Power BI Large Datasets: The Good, the Bad, and the Ugly

At Ignite 2019 Microsoft announced the public preview of large datasets in Power BI Premium. This is a significant milestone as now datasets can grow up to the capacity’s maximum memory (previously, the max size was 10 GB with P3 plan), thus opening the possibility of deploying organizational semantic models to Power BI. I consider this feature mostly suitable for organizational BI as I don’t imagine business users dealing with such large data volumes. I tested large datasets during its private preview, and I’d like to share some notes.

The Good

Today, BI developers can deploy organizational semantic models to three Analysis Services Tabular SKUs: SQL Server Analysis Services, Azure Analysis Services, and now Power BI Premium. SQL Server Analysis Services is the Microsoft on-prem offering and it aligns with the SQL Server release schedule. Traditionally, Azure Analysis Services has been the choice for cloud (PaaS) deployments. However, caught in the middle between SQL Server and Power BI, the AAS future is now uncertain given that Microsoft wants to make Power BI as your one-stop destination for all your BI needs. From a strategic perspective, it makes sense to consider Power BI Premium for deploying organizational semantic models because of the following main benefits:

  • Always on the latest – Both AAS and SQL Server lag in features compared to Power BI Premium. For example, composite models and aggregations are not in SQL Server 2019 and Azure Analysis Services. By deploying to Power BI, which is also powered by Analysis Services Tabular, your models will always be on the latest and greatest.
  • Feature parity – As I explain in my “Power BI Feature Discrepancies for Data Acquisition” blog, some Power BI features, such as Quick Insights, Explain Increase/Decrease, Power Query, are not supported with live connections to Analysis Services. By hosting your models in Power BI Premiums, these features are now supported because Power BI owns the data, just like you import data in Power BI Desktop and then publish the model.

The Bad

As a Power BI Premium feature, large datasets will require planning and purchasing a premium capacity. Given that you need at least twice the memory to fully process a model (less memory should be required if you process incrementally), you must size accordingly. For example, a 15 GB model would require at least 30 GB of memory to fully process, bringing you into the P2 plan territory. Memory is the most important constraint for Tabular. Unlike SQL Server, which doesn’t license by memory (you can add as much memory you like without paying a dime more in licensing fees), Power BI Power BI Premium plans cap the capacity memory. So, you’ll end up having a dedicated P1 or P2 plan for hosting your organizational semantic model, and another P plan(s) for self-service BI.

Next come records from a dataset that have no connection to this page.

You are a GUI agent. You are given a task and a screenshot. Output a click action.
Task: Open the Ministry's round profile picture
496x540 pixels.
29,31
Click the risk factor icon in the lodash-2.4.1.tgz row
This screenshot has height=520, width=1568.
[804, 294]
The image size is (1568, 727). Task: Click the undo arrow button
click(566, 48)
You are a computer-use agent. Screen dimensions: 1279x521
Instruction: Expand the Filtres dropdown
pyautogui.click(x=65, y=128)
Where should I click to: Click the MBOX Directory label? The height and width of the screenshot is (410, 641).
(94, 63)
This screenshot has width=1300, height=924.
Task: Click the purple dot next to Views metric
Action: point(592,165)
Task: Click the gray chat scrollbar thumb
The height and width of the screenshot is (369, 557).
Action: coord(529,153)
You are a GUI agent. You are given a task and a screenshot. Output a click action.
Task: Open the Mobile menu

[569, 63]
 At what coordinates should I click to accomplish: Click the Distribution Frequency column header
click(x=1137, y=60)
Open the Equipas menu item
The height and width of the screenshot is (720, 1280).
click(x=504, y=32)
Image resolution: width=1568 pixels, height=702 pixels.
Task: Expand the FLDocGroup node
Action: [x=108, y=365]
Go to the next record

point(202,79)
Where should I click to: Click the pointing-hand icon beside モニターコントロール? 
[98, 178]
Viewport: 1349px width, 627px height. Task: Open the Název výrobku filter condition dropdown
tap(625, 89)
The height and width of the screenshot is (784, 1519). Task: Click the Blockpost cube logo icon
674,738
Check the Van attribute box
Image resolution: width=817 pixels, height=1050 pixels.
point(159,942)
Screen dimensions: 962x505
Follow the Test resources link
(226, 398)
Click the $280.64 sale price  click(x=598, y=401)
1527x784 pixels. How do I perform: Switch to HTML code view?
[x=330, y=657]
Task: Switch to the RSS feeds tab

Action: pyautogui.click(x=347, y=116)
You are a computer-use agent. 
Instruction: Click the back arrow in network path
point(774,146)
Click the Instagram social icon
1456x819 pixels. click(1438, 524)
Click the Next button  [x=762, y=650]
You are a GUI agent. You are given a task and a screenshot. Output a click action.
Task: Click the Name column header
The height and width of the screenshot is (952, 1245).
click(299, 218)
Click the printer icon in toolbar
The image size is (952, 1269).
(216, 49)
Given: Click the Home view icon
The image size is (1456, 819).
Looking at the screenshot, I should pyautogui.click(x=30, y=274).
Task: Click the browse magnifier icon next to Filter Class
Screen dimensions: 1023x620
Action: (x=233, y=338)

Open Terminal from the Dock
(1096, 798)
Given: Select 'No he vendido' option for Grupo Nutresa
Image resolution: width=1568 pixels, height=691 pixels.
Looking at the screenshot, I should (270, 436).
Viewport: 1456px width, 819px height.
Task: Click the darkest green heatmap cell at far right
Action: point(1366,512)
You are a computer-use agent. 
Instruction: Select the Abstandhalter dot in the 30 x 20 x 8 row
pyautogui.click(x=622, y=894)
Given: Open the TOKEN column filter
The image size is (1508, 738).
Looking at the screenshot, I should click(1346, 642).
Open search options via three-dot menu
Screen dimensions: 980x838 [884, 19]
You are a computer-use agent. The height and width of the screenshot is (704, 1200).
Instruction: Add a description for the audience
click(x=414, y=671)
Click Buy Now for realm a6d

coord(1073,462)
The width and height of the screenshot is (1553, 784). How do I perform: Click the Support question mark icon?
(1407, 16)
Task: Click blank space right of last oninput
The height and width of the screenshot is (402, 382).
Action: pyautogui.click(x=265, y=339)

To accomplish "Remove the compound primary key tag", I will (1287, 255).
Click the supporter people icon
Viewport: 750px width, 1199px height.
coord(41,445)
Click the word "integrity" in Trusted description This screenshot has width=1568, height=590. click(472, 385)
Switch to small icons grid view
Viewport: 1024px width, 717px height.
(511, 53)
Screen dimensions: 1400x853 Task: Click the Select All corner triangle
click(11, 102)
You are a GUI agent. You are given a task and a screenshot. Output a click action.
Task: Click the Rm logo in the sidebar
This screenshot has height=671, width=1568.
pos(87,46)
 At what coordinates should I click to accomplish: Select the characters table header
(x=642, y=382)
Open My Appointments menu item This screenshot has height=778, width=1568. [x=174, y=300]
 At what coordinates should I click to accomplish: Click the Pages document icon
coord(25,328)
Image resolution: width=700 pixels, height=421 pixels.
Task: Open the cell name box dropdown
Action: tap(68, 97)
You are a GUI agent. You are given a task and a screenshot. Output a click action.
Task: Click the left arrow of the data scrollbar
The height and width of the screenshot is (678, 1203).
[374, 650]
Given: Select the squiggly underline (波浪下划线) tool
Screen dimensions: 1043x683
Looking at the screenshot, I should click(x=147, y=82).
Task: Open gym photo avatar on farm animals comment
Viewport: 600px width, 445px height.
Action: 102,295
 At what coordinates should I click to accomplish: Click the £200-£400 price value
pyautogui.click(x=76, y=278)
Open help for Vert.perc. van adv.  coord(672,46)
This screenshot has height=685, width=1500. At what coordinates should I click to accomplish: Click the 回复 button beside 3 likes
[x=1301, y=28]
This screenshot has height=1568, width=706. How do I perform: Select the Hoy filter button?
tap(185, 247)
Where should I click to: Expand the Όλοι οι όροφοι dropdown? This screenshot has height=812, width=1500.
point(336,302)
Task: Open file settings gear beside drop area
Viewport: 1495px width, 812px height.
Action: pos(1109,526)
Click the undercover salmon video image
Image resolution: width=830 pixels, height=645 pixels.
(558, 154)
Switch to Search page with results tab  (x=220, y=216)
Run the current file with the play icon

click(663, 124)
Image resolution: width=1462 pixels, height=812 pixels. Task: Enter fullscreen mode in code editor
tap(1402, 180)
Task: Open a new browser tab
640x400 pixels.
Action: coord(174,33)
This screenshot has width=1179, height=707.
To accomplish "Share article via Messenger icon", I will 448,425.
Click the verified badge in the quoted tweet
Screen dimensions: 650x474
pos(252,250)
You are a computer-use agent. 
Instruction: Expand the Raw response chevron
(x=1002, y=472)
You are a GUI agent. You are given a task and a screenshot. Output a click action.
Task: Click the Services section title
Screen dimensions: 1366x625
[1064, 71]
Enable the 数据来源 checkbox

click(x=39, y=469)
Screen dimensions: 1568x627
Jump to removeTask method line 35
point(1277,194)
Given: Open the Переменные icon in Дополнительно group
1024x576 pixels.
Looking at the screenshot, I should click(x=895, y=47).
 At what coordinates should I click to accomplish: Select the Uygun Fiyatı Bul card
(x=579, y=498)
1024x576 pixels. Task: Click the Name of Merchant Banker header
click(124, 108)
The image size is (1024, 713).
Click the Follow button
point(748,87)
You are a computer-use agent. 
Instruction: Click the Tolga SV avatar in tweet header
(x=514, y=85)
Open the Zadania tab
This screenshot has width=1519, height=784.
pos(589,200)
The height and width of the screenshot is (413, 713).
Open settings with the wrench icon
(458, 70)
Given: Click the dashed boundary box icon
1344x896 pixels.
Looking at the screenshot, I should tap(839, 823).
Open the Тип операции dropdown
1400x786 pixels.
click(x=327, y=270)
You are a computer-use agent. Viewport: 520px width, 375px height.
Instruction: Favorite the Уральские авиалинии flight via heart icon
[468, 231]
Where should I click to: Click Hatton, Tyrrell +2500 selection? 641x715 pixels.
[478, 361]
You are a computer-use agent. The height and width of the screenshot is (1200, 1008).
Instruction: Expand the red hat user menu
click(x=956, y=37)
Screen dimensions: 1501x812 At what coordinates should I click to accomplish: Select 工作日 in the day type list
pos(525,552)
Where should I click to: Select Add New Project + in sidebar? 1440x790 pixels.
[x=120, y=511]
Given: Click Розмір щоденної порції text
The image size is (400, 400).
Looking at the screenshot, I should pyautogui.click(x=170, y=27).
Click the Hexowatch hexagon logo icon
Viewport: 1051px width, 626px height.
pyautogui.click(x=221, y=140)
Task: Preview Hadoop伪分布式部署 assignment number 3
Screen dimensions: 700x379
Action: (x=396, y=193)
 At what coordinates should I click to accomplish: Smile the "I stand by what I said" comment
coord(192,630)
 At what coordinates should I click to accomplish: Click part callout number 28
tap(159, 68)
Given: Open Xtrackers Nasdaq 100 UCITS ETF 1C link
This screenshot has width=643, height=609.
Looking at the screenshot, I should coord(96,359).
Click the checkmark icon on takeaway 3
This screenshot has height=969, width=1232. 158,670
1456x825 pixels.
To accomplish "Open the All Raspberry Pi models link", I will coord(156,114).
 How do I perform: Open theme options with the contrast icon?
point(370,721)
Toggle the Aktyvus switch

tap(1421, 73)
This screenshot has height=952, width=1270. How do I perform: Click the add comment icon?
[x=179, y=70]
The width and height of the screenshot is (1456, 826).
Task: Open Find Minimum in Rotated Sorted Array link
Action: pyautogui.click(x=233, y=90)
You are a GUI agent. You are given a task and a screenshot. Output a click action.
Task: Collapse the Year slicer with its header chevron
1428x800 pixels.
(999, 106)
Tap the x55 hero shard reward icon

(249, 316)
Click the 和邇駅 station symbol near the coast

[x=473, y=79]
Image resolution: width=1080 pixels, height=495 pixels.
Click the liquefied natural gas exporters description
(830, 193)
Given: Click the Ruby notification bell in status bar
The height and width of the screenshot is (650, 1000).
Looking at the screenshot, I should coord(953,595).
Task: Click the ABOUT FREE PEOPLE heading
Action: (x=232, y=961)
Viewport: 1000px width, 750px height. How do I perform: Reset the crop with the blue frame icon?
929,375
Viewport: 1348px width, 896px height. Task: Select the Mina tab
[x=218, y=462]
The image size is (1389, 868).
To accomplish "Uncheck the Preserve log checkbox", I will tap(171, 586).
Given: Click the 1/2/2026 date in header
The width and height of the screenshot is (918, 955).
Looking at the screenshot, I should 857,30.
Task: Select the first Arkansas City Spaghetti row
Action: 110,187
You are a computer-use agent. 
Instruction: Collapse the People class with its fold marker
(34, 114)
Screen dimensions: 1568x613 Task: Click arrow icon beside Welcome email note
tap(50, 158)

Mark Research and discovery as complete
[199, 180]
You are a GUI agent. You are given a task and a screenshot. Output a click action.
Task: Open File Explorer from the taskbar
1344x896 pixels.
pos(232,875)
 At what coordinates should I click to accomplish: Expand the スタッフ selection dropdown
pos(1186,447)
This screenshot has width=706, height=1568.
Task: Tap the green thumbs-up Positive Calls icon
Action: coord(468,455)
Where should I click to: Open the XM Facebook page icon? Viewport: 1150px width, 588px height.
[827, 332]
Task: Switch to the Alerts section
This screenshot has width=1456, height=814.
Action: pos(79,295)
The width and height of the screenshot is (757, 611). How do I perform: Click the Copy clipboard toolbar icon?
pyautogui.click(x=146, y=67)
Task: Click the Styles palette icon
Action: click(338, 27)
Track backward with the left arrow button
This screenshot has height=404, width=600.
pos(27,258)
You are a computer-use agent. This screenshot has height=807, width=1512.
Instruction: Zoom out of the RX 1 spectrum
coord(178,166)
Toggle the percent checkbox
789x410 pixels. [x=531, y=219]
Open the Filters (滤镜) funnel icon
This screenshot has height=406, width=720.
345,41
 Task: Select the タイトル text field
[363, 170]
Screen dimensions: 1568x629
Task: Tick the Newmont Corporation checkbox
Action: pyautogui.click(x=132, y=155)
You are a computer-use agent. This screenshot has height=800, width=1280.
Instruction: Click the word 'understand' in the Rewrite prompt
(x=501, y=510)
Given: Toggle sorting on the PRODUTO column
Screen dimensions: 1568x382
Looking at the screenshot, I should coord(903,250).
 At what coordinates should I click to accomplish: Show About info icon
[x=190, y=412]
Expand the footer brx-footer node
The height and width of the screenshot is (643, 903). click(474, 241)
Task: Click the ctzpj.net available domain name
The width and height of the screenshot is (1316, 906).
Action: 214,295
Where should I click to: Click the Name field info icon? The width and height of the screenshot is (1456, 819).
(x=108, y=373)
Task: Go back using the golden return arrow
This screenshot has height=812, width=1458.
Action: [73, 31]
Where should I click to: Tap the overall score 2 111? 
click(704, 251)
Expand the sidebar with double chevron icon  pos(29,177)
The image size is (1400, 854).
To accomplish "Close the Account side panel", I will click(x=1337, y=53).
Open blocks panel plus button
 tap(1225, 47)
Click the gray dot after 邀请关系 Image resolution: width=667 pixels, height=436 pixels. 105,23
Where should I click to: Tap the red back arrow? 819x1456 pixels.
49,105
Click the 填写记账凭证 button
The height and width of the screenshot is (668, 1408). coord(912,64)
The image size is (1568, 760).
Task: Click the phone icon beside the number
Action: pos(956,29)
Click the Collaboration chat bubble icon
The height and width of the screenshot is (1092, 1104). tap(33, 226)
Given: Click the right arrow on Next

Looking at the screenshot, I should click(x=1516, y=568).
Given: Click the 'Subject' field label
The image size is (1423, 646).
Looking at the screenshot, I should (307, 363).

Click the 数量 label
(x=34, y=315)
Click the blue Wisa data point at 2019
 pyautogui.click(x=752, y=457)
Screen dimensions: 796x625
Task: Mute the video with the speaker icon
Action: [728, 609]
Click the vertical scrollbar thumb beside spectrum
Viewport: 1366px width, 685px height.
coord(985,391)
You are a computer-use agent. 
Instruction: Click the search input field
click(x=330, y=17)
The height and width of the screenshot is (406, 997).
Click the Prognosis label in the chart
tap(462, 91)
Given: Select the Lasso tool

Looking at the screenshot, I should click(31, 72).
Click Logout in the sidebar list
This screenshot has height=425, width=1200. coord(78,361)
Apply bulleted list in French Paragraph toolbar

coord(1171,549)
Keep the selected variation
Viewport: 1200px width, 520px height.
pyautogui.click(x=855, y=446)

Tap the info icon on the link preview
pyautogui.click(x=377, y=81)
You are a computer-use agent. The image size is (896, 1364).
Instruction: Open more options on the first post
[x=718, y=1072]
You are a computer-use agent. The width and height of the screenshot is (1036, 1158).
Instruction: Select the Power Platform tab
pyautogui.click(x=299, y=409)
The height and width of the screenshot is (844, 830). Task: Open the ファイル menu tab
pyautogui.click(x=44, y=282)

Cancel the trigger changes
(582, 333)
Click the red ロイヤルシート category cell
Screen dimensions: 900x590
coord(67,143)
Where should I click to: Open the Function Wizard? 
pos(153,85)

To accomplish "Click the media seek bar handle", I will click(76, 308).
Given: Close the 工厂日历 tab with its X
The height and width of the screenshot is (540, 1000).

I’d like to see elastic scaling happening to Power BI Premium at some point in future. Instead of boxing me into a specific plan, which more than likely will be underutilized, I’d like to see Power BI Premium scaling up and down on demand. This should help lowering the cost.

The Ugly

The lack of DevOps in Power BI Premium will put another hole into your budget. Unlike SQL Server, where you pay only for production use, no special DEV or QA environments and licensing options exist in Power BI Premium. So, you must plan for additional premium capacities, such as for three separate capacities: PROD, DEV, and QA (I know of organizations that need many more DevOps environments). At this price point, even large organizations will reconsider the licensing cost of hosting their models in Power BI. How about leaving QA and DEV on prem? This would require coding for the least common denominator which defeats the benefit of deploying to Power BI Premium. You can get innovative and attempt to reduce licensing cost by purchasing Azure A plans for DEV and QA and stopping the A capacities when they are not in use, but I wonder how many organizations will be willing to go through the pain of doing this. The Cloud should make things easier, right?

Large datasets will open another deployment option for hosting organizational semantic models. This might be an attractive option for some organizations and ISVs. Others will find that staying on-prem could lower their licensing cost. Once the Power BI Premium XMLA endpoint supports write operations (promised for December 2019 in the roadmap), BI developers can use a tool of their choice, such as Tabular Editor or Visual Studio (I personally find Power BI Desktop not suitable for organizational model development, mainly because of its slow performance, lack of source control and extensibility) to develop and deploy semantic models that are always on the latest features and unifying BI on a single platform: Power BI.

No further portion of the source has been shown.